> **Given problem**: Retype the rows below exactly, beginning at the line that contains "Click Manifest Version value 1" and stopping at the end of the rows.

> **Dataset content**:

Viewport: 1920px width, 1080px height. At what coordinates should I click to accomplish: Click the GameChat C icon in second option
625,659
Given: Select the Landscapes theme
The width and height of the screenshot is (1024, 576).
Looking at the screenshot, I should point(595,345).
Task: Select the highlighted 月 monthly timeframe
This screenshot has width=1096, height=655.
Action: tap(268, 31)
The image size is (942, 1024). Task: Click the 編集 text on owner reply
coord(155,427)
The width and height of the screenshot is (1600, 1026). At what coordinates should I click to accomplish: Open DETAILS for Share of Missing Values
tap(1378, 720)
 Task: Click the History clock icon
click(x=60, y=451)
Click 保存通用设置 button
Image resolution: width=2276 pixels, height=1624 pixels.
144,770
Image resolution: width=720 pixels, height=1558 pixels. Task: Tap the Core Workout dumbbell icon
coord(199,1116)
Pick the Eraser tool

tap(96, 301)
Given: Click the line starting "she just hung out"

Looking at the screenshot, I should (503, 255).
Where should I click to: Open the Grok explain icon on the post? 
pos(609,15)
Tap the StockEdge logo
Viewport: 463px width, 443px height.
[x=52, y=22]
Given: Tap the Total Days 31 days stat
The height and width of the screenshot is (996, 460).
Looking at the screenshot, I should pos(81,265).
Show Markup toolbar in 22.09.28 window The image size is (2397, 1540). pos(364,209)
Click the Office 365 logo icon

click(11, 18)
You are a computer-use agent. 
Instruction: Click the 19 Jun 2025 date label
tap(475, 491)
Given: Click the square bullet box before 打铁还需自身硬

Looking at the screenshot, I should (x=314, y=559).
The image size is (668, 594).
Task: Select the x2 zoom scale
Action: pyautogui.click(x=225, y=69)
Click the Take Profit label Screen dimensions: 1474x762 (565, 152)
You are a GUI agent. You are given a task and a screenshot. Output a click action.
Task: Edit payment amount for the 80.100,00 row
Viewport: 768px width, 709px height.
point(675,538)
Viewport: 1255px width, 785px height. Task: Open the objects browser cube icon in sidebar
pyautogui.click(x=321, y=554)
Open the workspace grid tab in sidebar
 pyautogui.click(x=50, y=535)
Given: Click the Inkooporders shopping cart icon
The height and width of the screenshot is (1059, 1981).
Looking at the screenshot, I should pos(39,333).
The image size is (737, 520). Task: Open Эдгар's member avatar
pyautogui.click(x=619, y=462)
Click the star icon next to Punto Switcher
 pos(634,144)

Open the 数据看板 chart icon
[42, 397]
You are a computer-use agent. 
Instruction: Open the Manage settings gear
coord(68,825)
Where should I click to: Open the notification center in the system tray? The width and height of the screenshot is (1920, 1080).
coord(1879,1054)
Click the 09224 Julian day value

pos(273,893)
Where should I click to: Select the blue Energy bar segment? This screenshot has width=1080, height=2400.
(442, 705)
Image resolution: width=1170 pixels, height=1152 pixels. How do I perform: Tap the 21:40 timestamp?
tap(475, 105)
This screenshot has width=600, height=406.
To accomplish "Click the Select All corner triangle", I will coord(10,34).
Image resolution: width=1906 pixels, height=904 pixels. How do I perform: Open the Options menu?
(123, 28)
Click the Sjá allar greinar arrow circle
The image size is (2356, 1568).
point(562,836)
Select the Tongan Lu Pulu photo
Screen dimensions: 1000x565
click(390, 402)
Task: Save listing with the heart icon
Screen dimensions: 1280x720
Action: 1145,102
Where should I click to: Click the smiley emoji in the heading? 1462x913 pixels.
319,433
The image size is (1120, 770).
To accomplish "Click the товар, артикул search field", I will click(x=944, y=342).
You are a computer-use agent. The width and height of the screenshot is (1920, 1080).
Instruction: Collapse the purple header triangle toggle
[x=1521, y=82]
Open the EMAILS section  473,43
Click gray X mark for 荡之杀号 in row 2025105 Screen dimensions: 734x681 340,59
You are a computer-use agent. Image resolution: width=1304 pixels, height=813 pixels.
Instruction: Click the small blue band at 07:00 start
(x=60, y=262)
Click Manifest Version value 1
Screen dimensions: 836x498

> **Solution**:
Click Manifest Version value 1
Screen dimensions: 836x498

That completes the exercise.